====== Task data ======

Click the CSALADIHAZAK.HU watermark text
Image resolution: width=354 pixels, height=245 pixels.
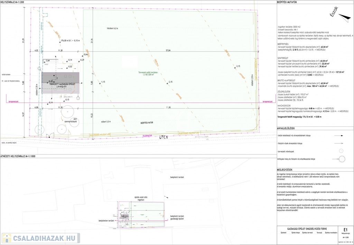pos(44,238)
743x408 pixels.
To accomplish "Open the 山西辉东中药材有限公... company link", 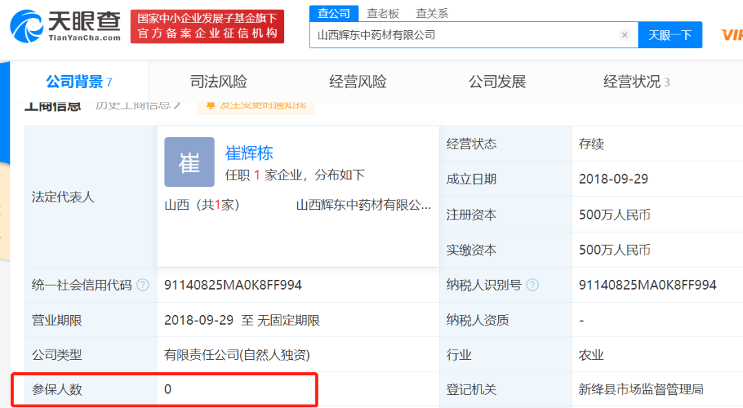I will [x=363, y=205].
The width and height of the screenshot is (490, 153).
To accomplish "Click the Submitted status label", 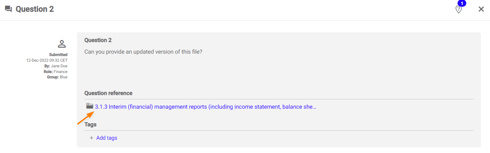I will pos(58,55).
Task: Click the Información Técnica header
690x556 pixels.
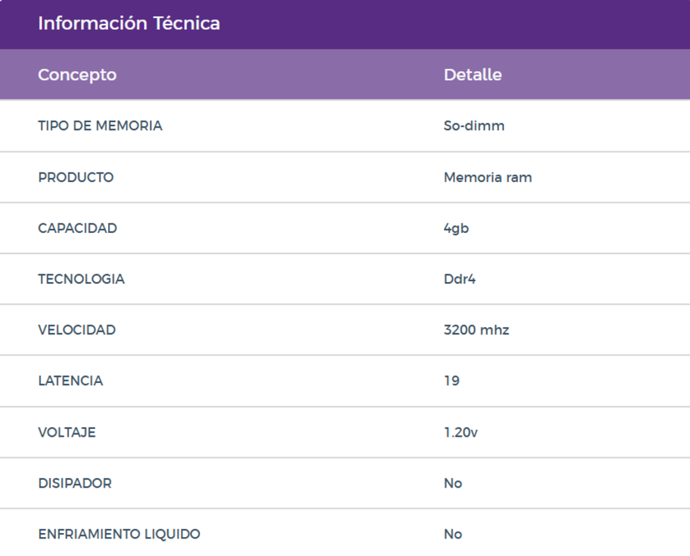Action: coord(129,24)
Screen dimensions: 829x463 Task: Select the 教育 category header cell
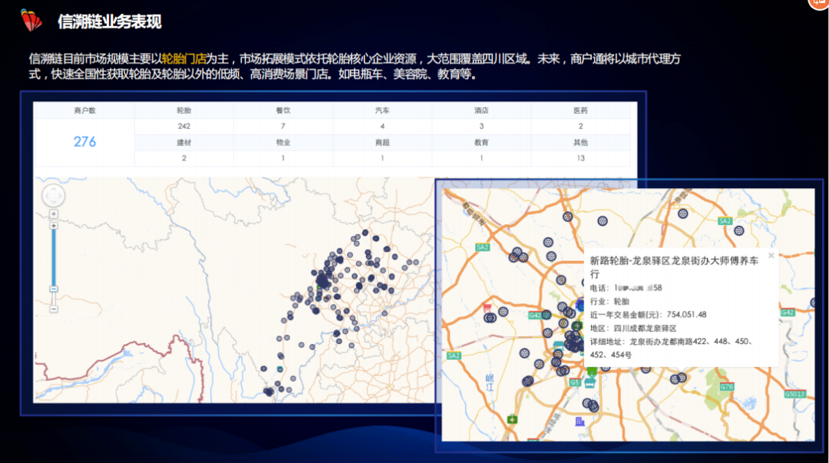click(x=481, y=143)
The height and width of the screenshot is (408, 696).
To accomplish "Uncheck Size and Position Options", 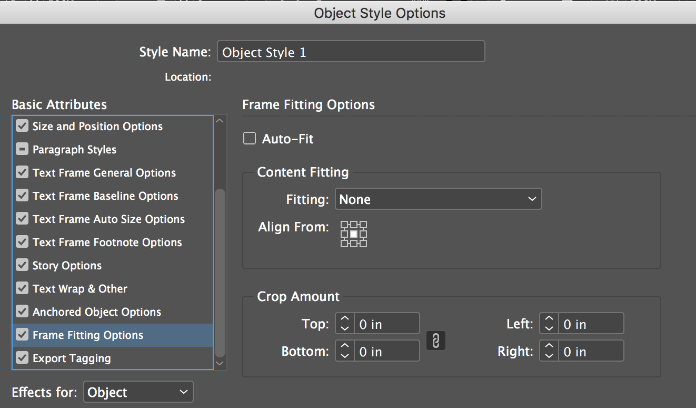I will point(22,127).
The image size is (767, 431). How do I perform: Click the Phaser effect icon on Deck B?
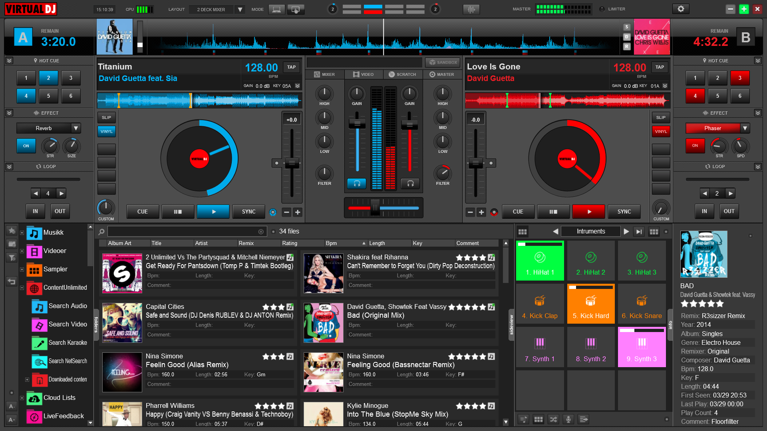click(x=712, y=128)
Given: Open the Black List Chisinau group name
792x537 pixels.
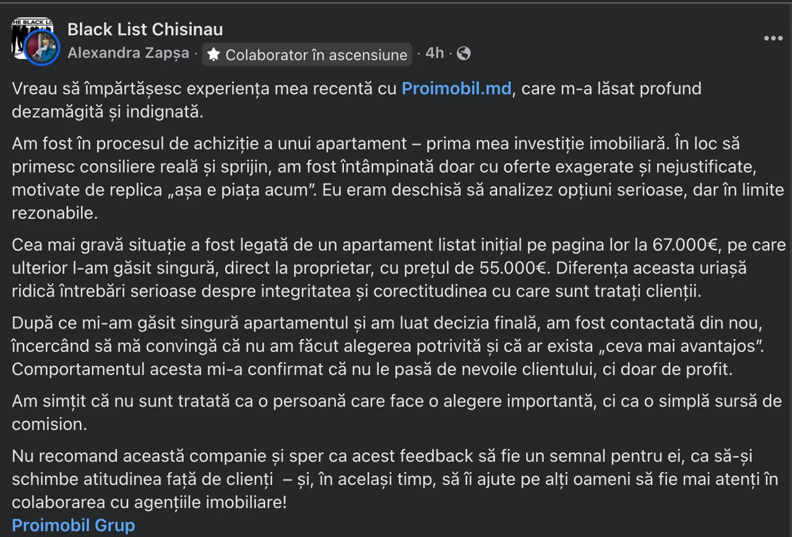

======

▶ To do:
Please go over the data above and tally every line holding "screenshot"; reply only with the count.

▶ Exercise result:
2